Riuscirò ad essere uno degli altri tre?


martedì 1 marzo 2011

"Ehi, Piovonorunners!!" -capitolo tre-

[continua da qui...]
[e da qui...]

Constatata la crisi e stabilite le regole, ho rimesso le scarpe da corsa e ho affrontato la mia tredicesima settimana di allenamento in vista di Roma.
Martedì erano previste ripetute 5x1200 a 4'20'' al km. Dopo essere stato mezza giornata a letto con il mal di testa (doppiamente fortunello visto che quel giorno ero a casa in ferie), mi sono ugualmente agghindato da runner, sono sceso al parco sotto casa e le ho portate a termine. Con molta fatica e con recuperi mooooolto lenti tra una ripetuta e l'altra, ma ce l'ho fatta.
Giovedì 8km easy a 4'55' al km, fatti in scioltezza sul tapiro urlante, guardando Studio Sport e Futurama.
Nel weekend era nascosta la vera sfida, un lunghissimo da 32 km. L'ho affrontato applicando alla lettera le regole 1 (non pensare nemmeno a saltarlo, Cristiano), 3 (niente Naviglio Grande, si cambia rotta) e 4 (controllo delle condizioni meteo), come da manuale esposto nel capitolo due di questo racconto.

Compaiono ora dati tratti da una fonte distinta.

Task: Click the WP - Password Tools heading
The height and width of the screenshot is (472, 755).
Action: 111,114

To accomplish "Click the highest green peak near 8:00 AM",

Grazie alla regola 4 ho scoperto che il tempo sarebbe decisamente cambiato tra sabato e domenica. Il primo giorno sole, il secondo pioggia. Per la prima volta ho quindi abbandonato il Settimo Giorno, quello creato da Dio per ridere della Juve e per correre i lunghi, e anticipo il mio allenamento al sabato.

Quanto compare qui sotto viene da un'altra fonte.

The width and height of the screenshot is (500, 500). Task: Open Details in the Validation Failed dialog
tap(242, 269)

Ho anche fatto il bravo e la sera prima, venerdì, non sono uscito. Sabato mattina mi reco con la Bionda a Blondiwood per il consueto monitoraggio settimanale dei lavori nella casa nuova, poi mi spoglio per la prima volta in quella casa (peccato, lei è rimasta vestita: non è stato esattamente come avevo sognato il mio denudamento inaugurale del nuovo appartamento) e indosso la mia seconda pelle da runner per iniziare la mia corsa da lì.
Comincio, in maniera inedita dai Giardini di Via Palestro. Lì incontro Matteo, stilosissimo e carico, mentre setta l'ipod e gli ultimi dettagli d'abbigliamento prima di iniziare i suoi giri. Saluto rapido, frugale ma solenne, poi ognuno dritto per la sua sfida. Non lo incrocerò più, anche perchè dopo un altro giro e mezzo del Parco esco diretto altrove. Però incontrare un altro Piovono Runner così, per caso, mentre si allena, è fantastico. Carica. E' la conferma della regola numero 7...

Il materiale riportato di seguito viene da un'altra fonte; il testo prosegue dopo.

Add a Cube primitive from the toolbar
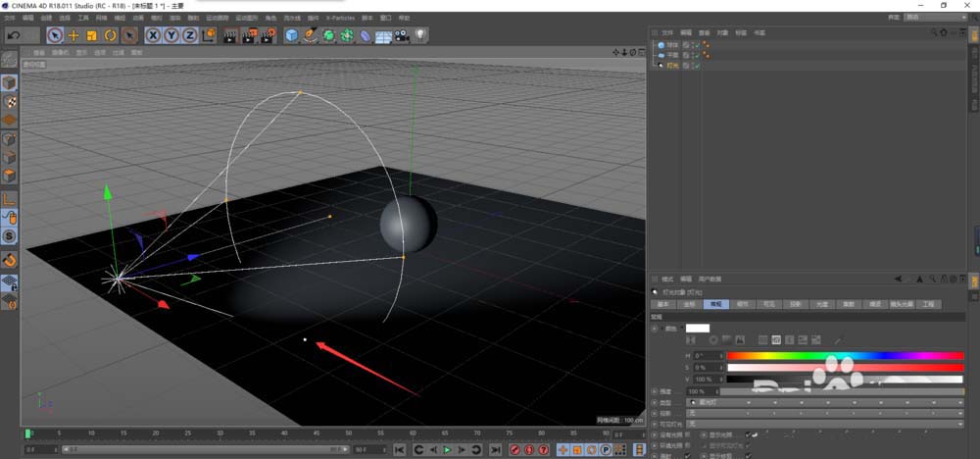This screenshot has width=980, height=459. coord(291,35)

Uscito dai Giardini imbocco via Moscova, diretto al Parco Sempione. Qui si svolge l'episodio che dà il titolo al post. Sono all'altezza di Via Solferino quando sento un colpo di clacson, in una via che fino ad allora mi si era mostrata tranquilla e poco trafficata. La prima sensazione è il fastidio. Dopo il clacson arriva il grido, come il tuono dopo il lampo: "Ehi Piovonorunners!!". La seconda sensazione è lo stupore. Giro il collo e vedo sfrecciare in motorino Lodo, amico, compagno di calcetti e non solo, fin dai tempi dell'università. E anche lettore di Piovono Runners. La terza sensazione è la gioia. E anche un filo di autocompiacimento, ammettiamolo. Il mio primo riconoscimento pubblico e inaspettato da parte di una persona che ci legge. Carica, anche questo. Ed è la conferma della regola numero 6...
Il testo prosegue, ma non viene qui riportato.